Still, not everyone was as quick to hop on board.
“That first summer was kind of crazy,” recalled Chris Lyons, facilities and maintenance manager at the fairgrounds, who became a frequent sight managing traffic atop his four-wheeler after the move.
Another challenge came in 2022, when the market went before the town zoning board to get approval to make the new location permanent, following good reviews from the first two years. “There was some kickback, some resistance from the town about having it here,” Lyons said.
Certain officials used the opportunity to question whether the market had strayed from its original mission, allowing in too many non-farmers. They pointed to the newly added food trucks, the loss of longtime vendors who decided not to relocate, and the rise of so-called “value-added” farm products – everything from soap to herbal tinctures to knitted sweaters. Though always a part of the market, such items have recently come to the fore as a way to boost a farmer’s bottom line.

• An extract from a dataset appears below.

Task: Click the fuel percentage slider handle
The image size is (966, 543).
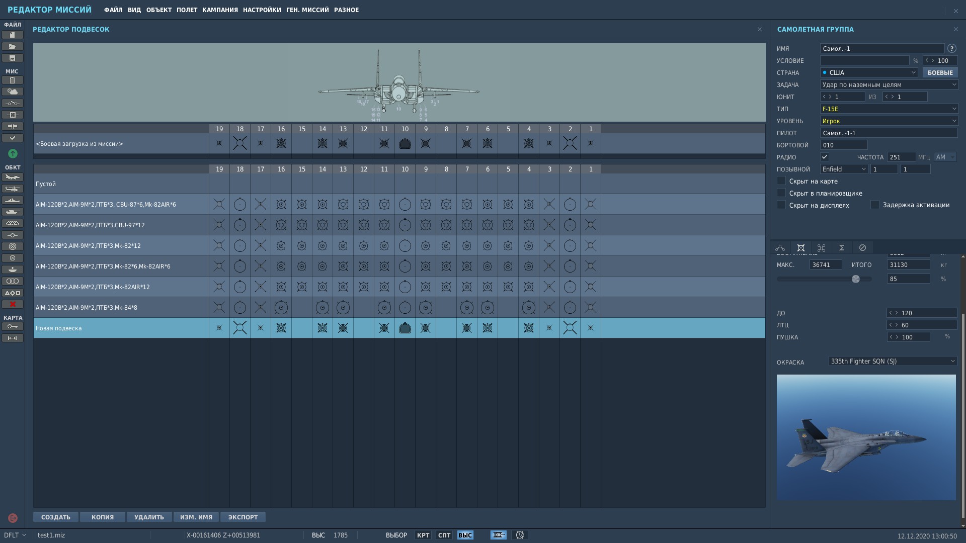Action: 855,279
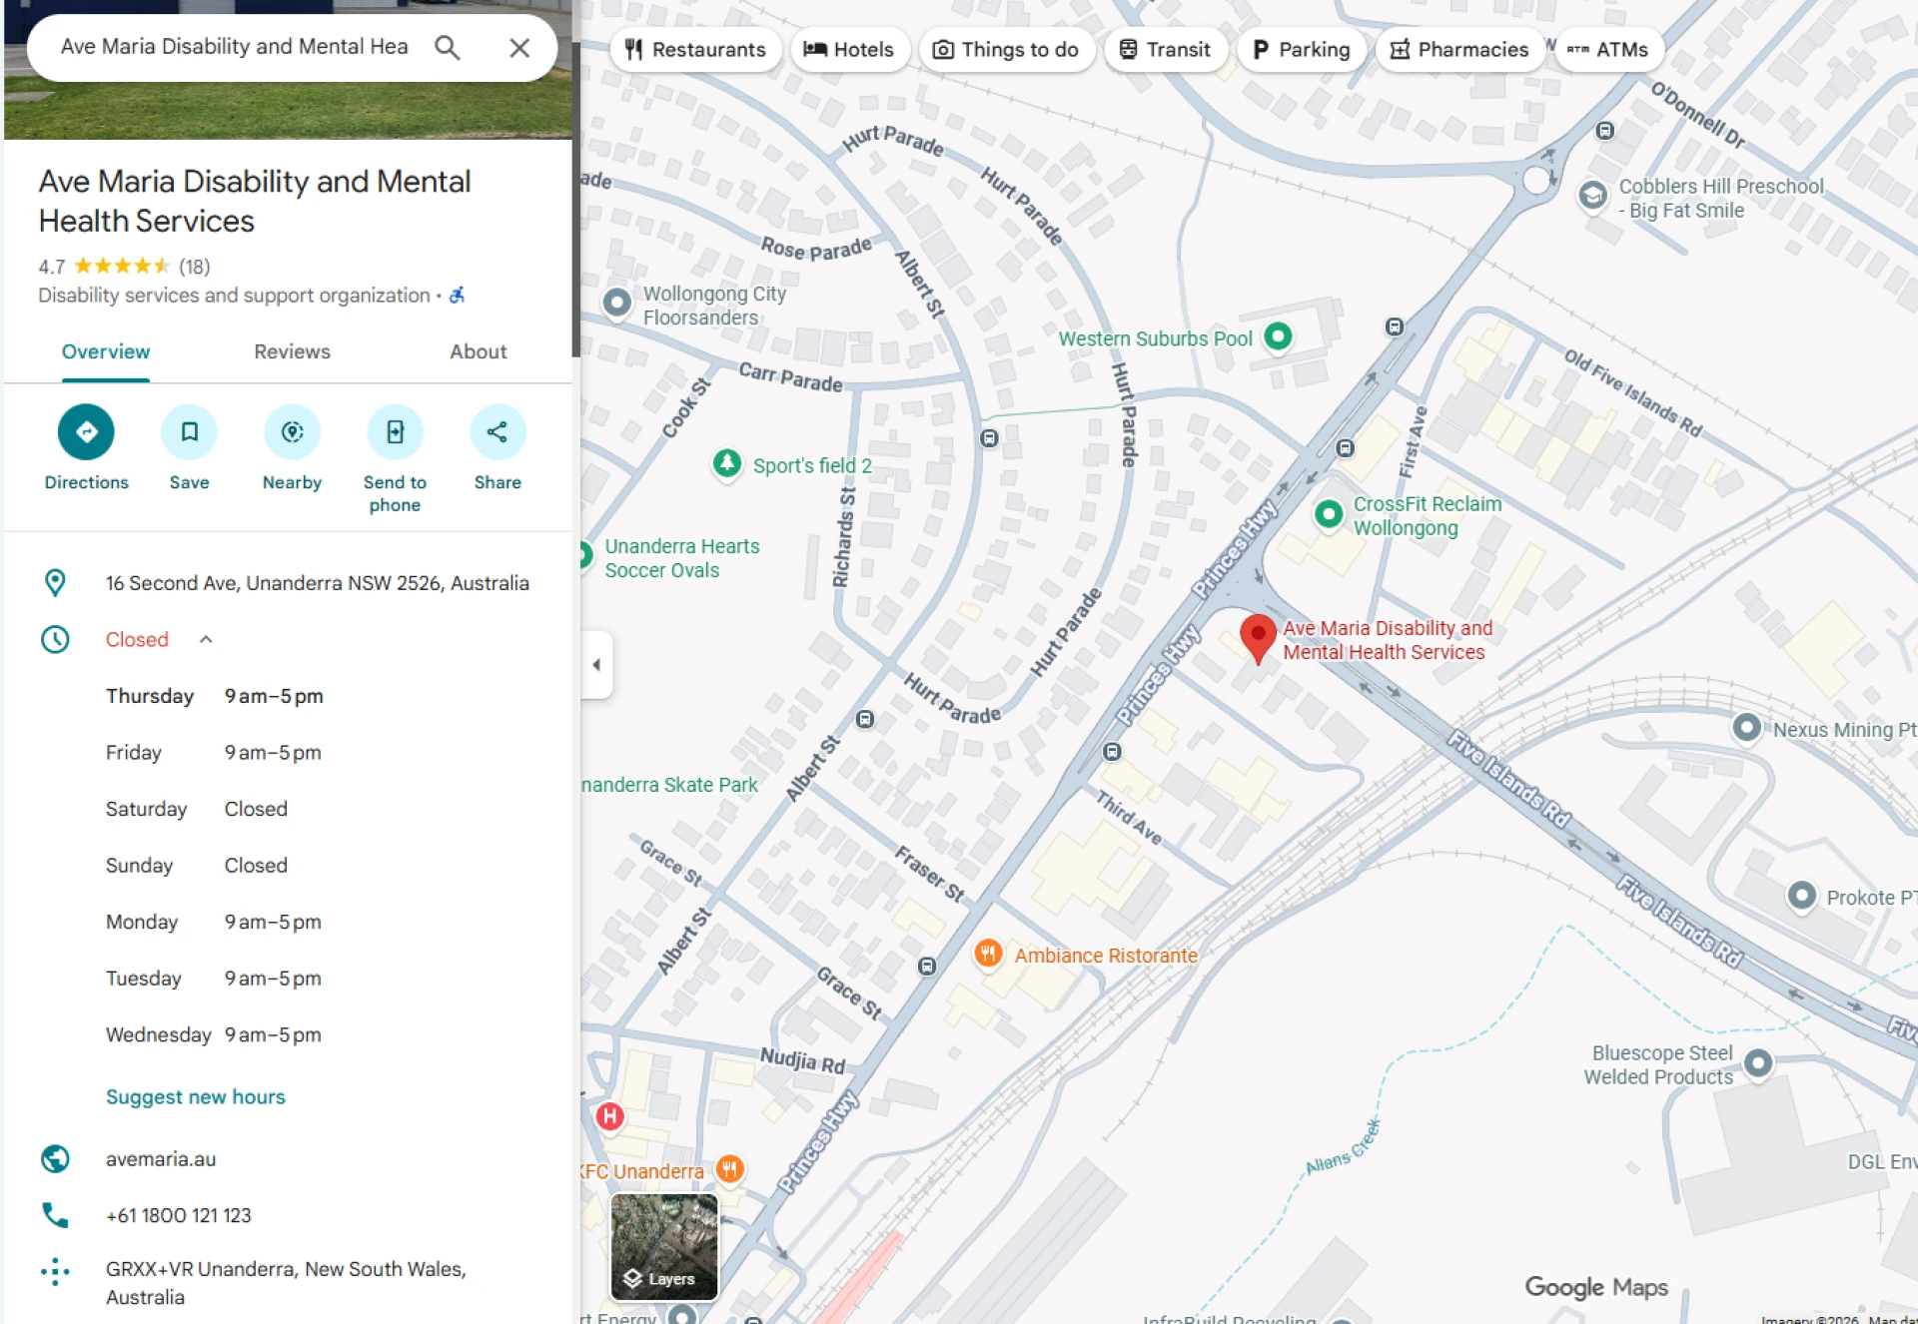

Even some market stalwarts acknowledged the shift. “It sure has become the weekend destination since we’ve gone over to the Ag Hall,” Alley said.
Ethan Buchanan-Valenti, the current manager of the market, agreed. When he first came to the market as a Morning Glory worker in 2004, he immediately noticed the ambiance.
“At the Grange Hall, it was tight, cramped, super crowded, but a still really fun, cool vibe,” he said. “[Today] it has a totally different vibe and feel to it. It’s definitely changed, big time.” At the same time, he said, “it still feels like the same old market.”
Buchanan-Valenti’s appointment as manager last year represented its own sea-change. He is perhaps the only manager in the market’s history who doesn’t double as a vendor, a signal of the growing magnitude of the job.
“It just keeps snowballing,” he said. “There was a boom in the pandemic, because people were starving for local food.”
Then again, as many of the vendors know too well, booms, busts, surges, and resurgences of popularity in both the market and the Island farming community at large are nothing new. For five decades, and for centuries before, the farmers have never left, even as change has challenged old customs.
“I have to chuckle, because it seems like every few years there is a resurgence in farming,” Athearn said.
Whatever the next fifty years may bring, the trick for farmers will be to keep adapting, even while rooted in the past.
Emily Fischer, a vendor and market committee member, has done just that. The daughter of a multi-generation farming family, she first came to the market as a baby, propped up on her parents’ truck behind their stand, and served a stint at the Kitchen Porch prepared-food booth as a teenager. Today, she sells goat-milk soap, made on her family’s Flat Point Farm in West Tisbury.
“It’s a gamble every year,” she said of traditional produce farming. “You might plant something and it doesn’t go right, and then that’s it.”
Plus, Fischer added, vegetables bring a slim margin.
Today, her stand sits among flower farmers, Island Alpaca Company hats, a rotating selection of prepared goods, a sampling of food trucks, and plenty of card tables stacked high with lettuces, tomatoes, herbs, and squash.
The variety is what keeps the market such a vibrant retail space, she said. “Otherwise, you could just get what you want from Cronig’s.
“The fact that people come to the market and support farmers,” she said, “it doesn’t go unnoticed.”